The Quran burning further jeopardized Sweden’s attempt to join NATO. Last year, Sweden and Finland broke with years of neutrality and applied to join the US-led military alliance.
Turkiye and Hungary are the only NATO members not to have ratified the application by the Nordic countries.
Erdogan set strict conditions for backing the joint bids, demanding that Sweden extradite dozens of mainly Kurdish suspects that Ankara either accuses of “terrorism” or of involvement in a failed 2016 coup.
The Swedish police decision to allow the Quran burning protest drew a furious response from Ankara on Friday, as the country canceled a planned visit by Sweden’s defense minister and summoned the Swedish ambassador for a dressing down.

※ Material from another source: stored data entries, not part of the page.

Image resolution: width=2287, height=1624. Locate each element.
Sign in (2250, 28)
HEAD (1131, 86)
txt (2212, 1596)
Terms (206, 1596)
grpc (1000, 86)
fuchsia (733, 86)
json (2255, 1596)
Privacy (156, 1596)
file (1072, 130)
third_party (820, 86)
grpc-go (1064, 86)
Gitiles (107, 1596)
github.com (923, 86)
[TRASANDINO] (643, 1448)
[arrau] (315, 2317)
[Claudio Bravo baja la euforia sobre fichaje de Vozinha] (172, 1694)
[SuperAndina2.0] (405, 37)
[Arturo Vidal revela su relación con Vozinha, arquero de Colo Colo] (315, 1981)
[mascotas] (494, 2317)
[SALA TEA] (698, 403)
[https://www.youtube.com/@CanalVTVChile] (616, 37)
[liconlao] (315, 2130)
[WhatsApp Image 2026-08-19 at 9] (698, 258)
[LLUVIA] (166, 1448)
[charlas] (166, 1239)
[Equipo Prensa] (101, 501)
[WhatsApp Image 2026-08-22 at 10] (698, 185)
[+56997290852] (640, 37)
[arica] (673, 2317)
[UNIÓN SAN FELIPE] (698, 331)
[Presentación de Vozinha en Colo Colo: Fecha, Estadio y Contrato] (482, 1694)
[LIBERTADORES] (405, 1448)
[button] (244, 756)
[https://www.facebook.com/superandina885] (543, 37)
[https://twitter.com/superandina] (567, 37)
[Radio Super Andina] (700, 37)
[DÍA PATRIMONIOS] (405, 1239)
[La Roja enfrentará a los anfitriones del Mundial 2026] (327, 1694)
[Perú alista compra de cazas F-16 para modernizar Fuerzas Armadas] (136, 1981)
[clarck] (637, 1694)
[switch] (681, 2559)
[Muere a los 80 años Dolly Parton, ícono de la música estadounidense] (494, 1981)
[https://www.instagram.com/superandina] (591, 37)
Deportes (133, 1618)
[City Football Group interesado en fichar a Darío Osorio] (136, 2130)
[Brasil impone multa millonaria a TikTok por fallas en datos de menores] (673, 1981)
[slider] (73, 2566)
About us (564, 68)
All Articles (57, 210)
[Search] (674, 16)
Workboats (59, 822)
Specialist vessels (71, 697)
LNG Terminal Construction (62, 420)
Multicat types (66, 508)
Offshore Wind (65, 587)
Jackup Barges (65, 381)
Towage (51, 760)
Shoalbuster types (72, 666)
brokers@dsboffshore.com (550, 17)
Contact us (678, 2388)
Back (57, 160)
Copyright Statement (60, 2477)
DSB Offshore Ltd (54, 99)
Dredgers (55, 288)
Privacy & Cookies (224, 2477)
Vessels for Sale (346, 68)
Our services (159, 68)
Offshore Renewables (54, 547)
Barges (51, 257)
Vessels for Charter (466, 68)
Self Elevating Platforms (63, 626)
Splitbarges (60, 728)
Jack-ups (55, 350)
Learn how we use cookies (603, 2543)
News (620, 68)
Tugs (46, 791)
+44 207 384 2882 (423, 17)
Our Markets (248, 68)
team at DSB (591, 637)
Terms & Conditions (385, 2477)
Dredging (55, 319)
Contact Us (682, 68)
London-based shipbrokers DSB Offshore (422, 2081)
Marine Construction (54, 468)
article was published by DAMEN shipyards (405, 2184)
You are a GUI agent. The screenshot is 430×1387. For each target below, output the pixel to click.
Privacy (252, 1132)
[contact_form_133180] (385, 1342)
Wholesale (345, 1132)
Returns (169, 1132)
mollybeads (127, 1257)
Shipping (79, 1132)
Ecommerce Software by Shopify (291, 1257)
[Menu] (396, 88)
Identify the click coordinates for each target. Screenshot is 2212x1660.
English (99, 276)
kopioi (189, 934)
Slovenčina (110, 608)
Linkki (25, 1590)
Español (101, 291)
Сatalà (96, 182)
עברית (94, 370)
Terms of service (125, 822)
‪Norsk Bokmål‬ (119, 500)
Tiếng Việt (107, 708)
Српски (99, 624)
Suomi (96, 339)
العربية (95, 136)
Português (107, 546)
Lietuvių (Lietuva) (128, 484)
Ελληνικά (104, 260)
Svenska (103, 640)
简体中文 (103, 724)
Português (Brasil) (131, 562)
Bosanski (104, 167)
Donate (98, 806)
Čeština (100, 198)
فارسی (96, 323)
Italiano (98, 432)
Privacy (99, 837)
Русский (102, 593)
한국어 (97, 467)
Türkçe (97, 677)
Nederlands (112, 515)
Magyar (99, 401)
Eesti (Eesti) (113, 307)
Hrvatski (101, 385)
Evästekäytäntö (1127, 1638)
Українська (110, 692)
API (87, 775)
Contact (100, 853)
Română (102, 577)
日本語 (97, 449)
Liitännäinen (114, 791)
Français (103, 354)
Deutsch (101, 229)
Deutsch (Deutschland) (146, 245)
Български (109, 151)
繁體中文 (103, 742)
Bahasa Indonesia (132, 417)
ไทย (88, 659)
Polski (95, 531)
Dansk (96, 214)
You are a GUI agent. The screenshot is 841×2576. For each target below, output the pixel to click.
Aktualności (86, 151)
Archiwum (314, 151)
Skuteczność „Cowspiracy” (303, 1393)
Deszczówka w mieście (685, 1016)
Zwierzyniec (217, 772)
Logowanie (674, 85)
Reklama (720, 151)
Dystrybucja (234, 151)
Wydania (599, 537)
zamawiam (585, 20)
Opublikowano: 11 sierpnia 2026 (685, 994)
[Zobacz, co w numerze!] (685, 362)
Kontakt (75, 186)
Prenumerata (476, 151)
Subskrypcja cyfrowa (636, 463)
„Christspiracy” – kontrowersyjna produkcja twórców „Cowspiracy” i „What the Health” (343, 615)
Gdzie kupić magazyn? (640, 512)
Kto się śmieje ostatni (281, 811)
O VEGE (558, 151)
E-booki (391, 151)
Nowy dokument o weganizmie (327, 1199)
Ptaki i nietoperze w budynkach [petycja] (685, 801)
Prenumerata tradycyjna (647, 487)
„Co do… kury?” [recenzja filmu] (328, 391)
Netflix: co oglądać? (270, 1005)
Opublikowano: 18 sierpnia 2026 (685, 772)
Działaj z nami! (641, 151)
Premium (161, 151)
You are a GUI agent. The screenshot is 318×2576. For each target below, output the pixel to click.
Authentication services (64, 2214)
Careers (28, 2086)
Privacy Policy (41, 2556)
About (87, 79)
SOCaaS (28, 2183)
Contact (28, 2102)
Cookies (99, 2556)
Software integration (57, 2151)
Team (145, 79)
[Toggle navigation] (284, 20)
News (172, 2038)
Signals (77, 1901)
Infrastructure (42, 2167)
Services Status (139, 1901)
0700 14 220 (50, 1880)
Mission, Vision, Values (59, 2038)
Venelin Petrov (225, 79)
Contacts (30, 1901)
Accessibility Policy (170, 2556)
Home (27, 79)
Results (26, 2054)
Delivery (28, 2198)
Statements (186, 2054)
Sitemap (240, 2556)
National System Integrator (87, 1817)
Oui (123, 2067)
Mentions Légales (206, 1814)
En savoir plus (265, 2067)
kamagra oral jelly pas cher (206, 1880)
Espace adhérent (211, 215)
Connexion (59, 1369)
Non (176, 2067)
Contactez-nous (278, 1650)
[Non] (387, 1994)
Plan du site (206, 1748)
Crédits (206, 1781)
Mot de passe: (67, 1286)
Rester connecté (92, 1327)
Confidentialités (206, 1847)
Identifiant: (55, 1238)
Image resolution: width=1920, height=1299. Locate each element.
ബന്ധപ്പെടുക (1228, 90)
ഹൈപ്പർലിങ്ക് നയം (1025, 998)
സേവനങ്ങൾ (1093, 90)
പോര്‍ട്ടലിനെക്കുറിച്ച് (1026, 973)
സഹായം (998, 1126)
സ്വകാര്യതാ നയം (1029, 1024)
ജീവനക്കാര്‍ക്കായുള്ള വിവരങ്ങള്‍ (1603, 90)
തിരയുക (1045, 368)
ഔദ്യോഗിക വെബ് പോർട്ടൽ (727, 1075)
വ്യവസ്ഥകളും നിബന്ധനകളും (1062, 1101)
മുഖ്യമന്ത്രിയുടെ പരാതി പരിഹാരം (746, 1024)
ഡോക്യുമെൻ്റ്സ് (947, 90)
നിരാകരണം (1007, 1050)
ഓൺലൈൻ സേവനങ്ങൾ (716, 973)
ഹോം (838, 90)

In response to the hate crime, US State Department spokesman Ned Price said the Quran burning may have been sabotage against unity in NATO.
“Burning books that are holy to many is a deeply disrespectful act,” Price told reporters on Monday, calling it “repugnant,” “disgusting,” and “vile.”
He also claimed the act was the work of “a provocateur” who “may have deliberately sought to put distance between two close partners of ours — Turkey and Sweden.”
But Erdogan has dug in his heels in the lead-up to crucial elections set for May.
“If you do not show respect to the religious beliefs of the Republic of Turkiye or Muslims, you will not receive any support for NATO [membership] from us,” he said, calling the Quran burning an attack on 85 million Turkish citizens.